Weiss has signed a two-book deal with Crown Publishing, a division of Penguin Random House, she announced on Twitter this week. The first book, due out in September, is titled How to Fight Anti-Semitism, and was described as “an urgent wake-up call to all Americans, exposing the alarming rise of antisemitism in this country and in Europe – and explains what we can do to defeat it.”

Weiss gave a speech on the topic of fighting antisemitism on Monday evening, at the Temple Emanu-El Streicker Center in New York City.

The Jewish writer and editor, who grew up in Pittsburgh, worked at Tablet magazine and The Wall Street Journal before landing at The New York Times in 2017.

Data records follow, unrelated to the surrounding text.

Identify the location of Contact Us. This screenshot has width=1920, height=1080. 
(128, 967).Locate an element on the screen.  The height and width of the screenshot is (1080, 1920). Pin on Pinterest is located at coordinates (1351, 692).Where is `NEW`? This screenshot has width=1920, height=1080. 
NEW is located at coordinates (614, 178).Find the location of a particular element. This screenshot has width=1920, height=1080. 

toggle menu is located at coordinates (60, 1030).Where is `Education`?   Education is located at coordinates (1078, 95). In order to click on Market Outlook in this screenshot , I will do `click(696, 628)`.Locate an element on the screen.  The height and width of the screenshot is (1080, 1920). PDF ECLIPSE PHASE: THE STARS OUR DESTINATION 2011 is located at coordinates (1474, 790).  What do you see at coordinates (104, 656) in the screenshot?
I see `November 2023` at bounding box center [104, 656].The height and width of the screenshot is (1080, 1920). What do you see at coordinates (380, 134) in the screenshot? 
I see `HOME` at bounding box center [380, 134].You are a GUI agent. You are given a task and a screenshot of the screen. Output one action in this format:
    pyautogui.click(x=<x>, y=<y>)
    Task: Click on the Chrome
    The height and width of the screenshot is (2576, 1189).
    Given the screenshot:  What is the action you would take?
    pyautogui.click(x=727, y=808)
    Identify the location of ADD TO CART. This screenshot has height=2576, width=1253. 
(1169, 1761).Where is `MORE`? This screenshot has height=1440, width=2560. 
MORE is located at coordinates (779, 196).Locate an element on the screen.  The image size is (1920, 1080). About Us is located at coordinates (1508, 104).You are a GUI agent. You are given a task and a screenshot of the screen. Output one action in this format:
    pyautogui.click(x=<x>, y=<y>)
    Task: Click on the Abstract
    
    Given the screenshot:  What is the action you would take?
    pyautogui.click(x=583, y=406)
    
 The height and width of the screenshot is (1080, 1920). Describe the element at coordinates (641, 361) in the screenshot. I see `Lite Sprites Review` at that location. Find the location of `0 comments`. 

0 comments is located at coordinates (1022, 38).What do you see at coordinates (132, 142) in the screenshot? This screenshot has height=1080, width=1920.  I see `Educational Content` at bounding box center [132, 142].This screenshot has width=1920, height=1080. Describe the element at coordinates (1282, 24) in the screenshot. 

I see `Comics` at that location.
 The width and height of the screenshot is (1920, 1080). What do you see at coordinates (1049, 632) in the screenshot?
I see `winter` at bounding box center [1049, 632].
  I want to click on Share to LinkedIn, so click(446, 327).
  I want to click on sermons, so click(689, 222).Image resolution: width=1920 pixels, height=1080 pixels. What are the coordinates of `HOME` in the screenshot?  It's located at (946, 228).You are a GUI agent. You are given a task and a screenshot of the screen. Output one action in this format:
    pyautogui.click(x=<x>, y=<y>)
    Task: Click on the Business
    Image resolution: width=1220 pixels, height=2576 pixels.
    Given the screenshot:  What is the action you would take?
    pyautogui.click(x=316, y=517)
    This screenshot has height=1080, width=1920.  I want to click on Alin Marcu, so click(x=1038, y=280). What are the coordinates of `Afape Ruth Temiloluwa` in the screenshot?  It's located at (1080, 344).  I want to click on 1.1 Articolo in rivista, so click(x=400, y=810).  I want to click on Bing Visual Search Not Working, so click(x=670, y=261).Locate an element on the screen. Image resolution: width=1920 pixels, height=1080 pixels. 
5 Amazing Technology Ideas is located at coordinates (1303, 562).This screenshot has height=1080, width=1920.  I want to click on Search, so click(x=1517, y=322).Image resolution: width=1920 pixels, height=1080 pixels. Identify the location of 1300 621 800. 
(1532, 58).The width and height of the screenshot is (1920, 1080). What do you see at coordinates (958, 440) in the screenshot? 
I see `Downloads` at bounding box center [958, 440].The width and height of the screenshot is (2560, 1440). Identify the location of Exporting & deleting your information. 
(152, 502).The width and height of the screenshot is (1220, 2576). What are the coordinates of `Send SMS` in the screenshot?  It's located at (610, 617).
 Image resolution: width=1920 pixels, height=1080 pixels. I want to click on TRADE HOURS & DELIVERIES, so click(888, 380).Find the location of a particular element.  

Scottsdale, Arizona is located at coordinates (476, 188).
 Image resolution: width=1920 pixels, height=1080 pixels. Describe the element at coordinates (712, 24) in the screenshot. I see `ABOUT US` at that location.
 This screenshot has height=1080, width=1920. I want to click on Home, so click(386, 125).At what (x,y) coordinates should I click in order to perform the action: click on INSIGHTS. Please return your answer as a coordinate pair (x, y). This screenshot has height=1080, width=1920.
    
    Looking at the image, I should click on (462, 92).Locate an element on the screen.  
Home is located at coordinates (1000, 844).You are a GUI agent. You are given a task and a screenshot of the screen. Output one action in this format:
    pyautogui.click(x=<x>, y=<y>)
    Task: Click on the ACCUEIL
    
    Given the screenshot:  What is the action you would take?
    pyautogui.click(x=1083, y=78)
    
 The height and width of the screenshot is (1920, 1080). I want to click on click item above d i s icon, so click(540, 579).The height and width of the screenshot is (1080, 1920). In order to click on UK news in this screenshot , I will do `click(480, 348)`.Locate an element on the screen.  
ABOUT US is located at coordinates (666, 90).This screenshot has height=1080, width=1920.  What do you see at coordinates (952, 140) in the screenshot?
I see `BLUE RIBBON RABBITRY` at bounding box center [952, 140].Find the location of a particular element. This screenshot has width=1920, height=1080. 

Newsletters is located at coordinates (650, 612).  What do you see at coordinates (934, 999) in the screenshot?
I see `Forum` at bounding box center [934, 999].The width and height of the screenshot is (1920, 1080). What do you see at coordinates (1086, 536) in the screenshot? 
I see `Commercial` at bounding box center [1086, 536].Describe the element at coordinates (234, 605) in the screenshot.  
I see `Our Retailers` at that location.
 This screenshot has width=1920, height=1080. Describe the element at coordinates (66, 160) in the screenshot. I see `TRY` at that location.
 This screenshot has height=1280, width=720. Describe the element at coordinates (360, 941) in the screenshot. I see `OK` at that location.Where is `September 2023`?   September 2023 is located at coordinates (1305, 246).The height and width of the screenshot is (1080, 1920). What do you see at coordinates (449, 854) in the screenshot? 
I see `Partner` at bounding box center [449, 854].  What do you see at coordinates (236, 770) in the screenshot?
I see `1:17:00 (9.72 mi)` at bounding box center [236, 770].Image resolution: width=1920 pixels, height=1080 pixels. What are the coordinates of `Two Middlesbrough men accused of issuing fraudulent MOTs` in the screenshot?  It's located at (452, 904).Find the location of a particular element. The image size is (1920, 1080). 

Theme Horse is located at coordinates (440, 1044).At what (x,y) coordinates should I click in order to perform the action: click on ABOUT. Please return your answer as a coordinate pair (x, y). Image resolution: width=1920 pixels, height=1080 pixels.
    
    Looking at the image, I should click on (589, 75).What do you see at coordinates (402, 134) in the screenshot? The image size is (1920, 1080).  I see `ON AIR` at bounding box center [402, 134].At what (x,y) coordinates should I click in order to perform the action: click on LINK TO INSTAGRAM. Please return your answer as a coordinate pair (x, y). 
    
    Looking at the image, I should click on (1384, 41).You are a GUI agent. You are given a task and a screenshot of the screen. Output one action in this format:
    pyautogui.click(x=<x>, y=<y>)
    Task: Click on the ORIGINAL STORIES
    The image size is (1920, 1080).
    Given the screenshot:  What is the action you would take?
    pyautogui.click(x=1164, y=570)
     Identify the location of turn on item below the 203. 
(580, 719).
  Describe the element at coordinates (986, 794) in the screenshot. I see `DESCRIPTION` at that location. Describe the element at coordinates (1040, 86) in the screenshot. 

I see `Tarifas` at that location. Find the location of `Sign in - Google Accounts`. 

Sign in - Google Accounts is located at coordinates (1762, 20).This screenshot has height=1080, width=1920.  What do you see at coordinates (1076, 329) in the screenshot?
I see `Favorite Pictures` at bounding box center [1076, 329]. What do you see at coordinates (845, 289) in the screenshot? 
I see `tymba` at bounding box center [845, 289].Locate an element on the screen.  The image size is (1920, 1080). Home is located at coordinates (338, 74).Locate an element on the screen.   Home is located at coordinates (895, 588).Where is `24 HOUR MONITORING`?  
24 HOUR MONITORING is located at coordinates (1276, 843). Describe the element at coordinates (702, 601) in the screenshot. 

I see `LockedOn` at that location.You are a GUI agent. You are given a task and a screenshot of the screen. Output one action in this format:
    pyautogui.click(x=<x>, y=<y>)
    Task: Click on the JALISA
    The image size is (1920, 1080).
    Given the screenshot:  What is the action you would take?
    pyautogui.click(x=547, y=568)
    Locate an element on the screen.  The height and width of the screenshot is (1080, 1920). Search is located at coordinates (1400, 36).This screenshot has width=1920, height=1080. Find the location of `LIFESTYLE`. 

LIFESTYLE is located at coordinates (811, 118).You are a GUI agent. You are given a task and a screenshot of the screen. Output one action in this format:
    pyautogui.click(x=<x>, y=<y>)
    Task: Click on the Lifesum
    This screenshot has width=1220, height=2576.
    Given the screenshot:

During her time there, she has written several columns on the Jewish-American experience and antisemitism in the 21st century.

Weiss called US President Donald Trump’s refusal to condemn neo-Nazis in Charlottesville an “utter moral failure,” and called out Rep. Ilhan Omar for “making accusations based on nothing more than prejudiced stereotypes.” In October, after the massacre at the Tree of Life Synagogue in Pittsburgh, where Weiss held her bat mitzvah, she penned a moving op-ed.

“The heartbreak is indescribable,” she wrote. “But Squirrel Hill, I am certain, will continue to live by the values that the Jews have sustained for more than 2,000 years. They can never be gunned down.”

The second book in Weiss’s deal, which is due out in 2020, is titled The New Seven Dirty Words. That book is based on a speech Weiss gave last year, riffing on the famous comedy routine by George Carlin. The new words, Weiss said, are imagination, humility, proportion, empathy, judgment, reason and doubt.